= Heritage Key =

Heritage Key was a content-oriented online community aimed at those with an interest in history and culture. It featured both media resources and an interactive experience.

Available content included podcasts, streaming videos, news articles, interviews, discussion groups and blogs. The content was often created in conjunction with archaeologists and historians, such as the Egyptologist Dr Zahi Hawass and John Julius Norwich. Heritage Key combined this content with an online 3D virtual experience, or virtual world, that recreated artifacts and archaeological sites.

==The Virtual Experience==
The Heritage Key Virtual Experience (VX) allowed users to explore virtual reconstructions of historical sites from around the world. Users navigated through these virtual worlds by creating avatars, enabling them to interact with each other and to explore in groups.

All artefacts and historical sites were reproduced in 3D modelling applications using measurements and photographs of the actual sites and artefacts.

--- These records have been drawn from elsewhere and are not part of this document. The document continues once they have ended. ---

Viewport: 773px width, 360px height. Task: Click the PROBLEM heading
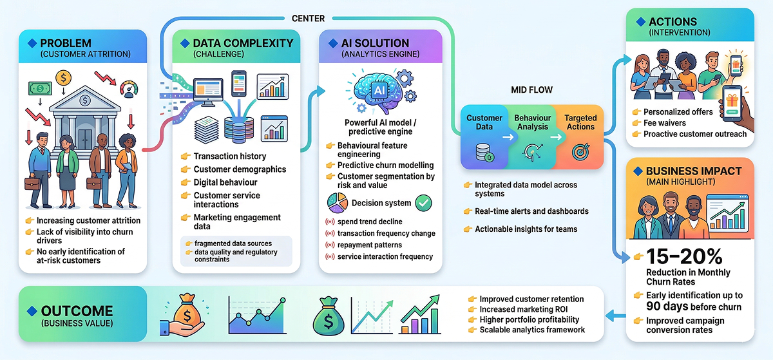(x=66, y=43)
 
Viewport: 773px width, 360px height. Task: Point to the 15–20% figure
(x=684, y=256)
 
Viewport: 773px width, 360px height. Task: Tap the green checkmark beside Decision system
(x=424, y=203)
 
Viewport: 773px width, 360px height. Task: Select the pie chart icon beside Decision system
(x=336, y=203)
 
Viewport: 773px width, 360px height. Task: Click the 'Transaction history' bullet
(x=229, y=156)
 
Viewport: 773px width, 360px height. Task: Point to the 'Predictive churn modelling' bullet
(x=385, y=165)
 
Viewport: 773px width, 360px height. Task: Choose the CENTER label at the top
(x=309, y=19)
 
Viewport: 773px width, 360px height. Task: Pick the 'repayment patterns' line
(x=369, y=245)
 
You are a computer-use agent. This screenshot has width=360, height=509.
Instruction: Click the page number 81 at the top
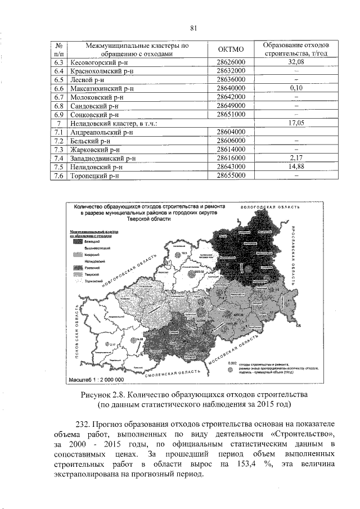click(x=193, y=28)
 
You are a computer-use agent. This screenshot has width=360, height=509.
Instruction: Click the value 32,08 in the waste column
click(x=296, y=61)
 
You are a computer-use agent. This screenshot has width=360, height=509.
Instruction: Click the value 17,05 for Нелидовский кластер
click(x=296, y=123)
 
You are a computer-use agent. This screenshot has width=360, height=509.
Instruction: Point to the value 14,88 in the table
click(x=296, y=167)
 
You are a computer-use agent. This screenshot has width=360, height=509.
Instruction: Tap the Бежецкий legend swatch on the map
click(x=77, y=241)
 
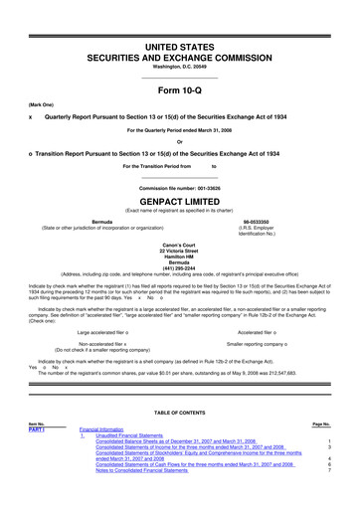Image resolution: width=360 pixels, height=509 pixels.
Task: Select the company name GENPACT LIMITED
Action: [180, 199]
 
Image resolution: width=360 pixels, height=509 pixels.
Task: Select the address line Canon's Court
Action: [180, 243]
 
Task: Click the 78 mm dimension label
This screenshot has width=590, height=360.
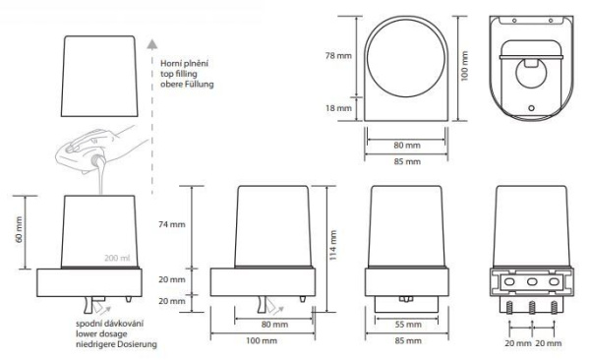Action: pyautogui.click(x=338, y=56)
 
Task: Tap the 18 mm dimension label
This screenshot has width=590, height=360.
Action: pyautogui.click(x=338, y=108)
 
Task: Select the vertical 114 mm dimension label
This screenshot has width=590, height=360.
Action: pyautogui.click(x=333, y=245)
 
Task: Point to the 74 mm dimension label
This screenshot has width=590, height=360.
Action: pyautogui.click(x=172, y=225)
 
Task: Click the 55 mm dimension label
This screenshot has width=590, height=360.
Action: pyautogui.click(x=408, y=325)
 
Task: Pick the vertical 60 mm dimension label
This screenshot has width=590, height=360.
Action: pyautogui.click(x=20, y=230)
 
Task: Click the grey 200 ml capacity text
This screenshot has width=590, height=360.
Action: pyautogui.click(x=117, y=258)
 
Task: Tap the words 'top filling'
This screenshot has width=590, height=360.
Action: pyautogui.click(x=179, y=74)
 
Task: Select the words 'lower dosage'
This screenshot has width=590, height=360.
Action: pyautogui.click(x=101, y=334)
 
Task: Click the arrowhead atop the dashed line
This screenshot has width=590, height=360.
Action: pyautogui.click(x=152, y=44)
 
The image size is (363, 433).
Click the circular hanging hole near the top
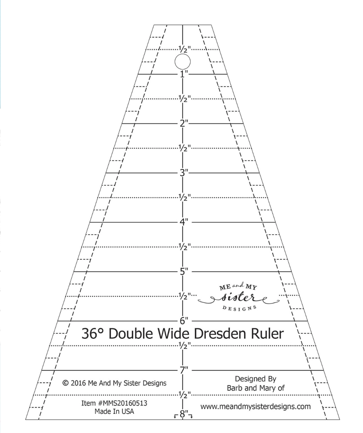point(183,62)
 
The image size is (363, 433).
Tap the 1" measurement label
point(184,74)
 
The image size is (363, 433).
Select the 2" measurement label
point(184,123)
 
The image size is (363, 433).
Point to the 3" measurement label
point(184,173)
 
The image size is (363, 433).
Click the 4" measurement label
point(184,222)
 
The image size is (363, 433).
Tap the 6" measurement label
point(184,320)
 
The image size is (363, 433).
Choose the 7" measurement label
point(184,370)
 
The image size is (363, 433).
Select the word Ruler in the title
point(267,333)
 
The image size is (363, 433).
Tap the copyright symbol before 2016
point(66,383)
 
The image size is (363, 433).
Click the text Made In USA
point(114,411)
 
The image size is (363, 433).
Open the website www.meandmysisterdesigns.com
point(255,406)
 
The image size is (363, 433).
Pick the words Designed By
point(255,379)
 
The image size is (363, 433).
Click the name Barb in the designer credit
point(234,388)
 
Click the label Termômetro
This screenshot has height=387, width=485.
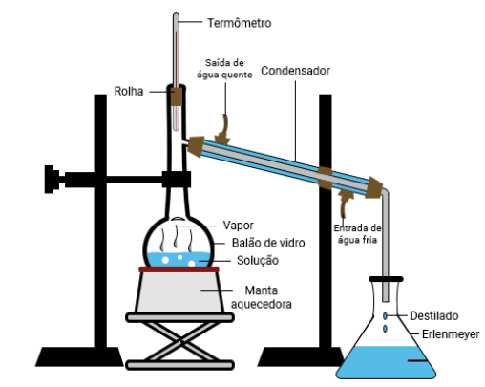point(240,23)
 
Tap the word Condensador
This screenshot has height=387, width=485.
point(295,71)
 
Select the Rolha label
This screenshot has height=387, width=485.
point(129,92)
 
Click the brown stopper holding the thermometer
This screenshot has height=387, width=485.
point(176,96)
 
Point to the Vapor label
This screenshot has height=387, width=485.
point(238,226)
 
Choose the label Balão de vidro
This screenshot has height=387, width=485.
point(268,243)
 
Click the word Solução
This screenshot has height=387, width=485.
point(258,260)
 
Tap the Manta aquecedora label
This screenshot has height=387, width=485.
point(262,297)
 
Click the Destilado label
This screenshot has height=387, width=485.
point(434,315)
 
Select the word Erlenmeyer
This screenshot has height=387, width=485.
point(451,334)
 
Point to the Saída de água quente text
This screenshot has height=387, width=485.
point(224,69)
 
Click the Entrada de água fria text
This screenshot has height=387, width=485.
point(357,233)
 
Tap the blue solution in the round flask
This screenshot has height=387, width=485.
point(179,259)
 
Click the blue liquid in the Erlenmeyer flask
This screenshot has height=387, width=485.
point(386,362)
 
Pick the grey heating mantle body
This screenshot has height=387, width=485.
point(179,292)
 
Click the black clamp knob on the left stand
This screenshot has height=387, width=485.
point(52,180)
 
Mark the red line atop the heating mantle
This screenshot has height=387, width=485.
point(179,269)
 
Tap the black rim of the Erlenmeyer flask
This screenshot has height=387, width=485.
point(386,279)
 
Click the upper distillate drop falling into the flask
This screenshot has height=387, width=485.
point(385,316)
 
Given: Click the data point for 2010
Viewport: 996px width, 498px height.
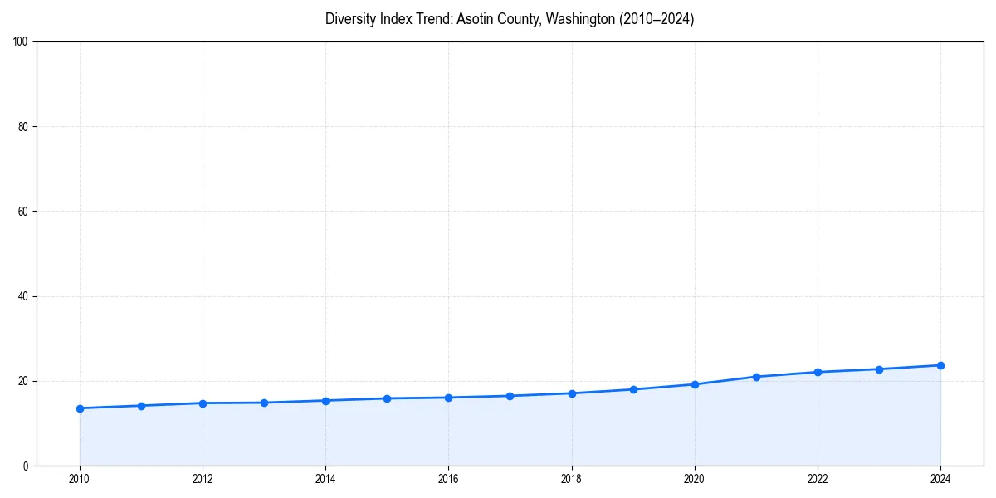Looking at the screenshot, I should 80,408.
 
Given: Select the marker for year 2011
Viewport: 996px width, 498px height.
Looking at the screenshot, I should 141,406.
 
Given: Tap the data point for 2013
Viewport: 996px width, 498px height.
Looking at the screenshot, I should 264,403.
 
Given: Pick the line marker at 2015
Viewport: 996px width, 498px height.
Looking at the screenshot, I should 387,398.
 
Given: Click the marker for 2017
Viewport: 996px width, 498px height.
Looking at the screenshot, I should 510,396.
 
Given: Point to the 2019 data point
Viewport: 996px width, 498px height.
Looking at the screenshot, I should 633,389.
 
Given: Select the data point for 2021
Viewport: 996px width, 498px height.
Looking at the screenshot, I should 756,377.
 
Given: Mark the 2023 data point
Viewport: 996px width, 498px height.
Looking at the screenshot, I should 879,369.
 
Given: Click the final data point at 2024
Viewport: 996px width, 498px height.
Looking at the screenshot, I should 940,365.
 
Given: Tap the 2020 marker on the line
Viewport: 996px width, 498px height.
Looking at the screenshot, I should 695,384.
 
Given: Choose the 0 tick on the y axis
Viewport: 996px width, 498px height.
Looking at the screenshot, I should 27,466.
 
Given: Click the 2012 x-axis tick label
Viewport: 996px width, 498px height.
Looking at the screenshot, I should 203,479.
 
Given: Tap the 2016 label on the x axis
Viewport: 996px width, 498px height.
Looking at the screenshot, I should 448,479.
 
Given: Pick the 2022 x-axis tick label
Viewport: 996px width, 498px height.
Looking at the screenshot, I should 818,479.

Digital content creation was handled by Rezzable, a London-based team of digital artists.

==Open source approach==
Heritage Key used a range of open source software, including content management system, Drupal, and online 3D simulation software, OpenSimulator.

==Content delivery==
Heritage Key used a variety of existing social media platforms for sharing and viewing content, including Twitter, Flickr, Facebook, instant messaging and RSS feeds.

User-generated content was also accepted through the sharing of photos via Flickr, posting blog entries or helping to create some of the digital items in the VX.

==Potential in education==
Heritage Key also acted as a Virtual Learning Environment.
Educational institutions could use Heritage Key to develop experiences for their students inside the virtual world. Teachers could select content and choose how to deliver it in the most appropriate way. The Heritage Key VX supported real-time communication through messaging and live conversations via Skype.

==Virtual tourism==
Three-dimensional virtual tourism allows travellers to see and explore virtual reality environments for the purpose of experiencing physical places in space and time without physically traveling there.

Heritage Key’s VX provided an environment where travelers could explore historic sites, meet and interact online and share advice or recommendations for potential destinations.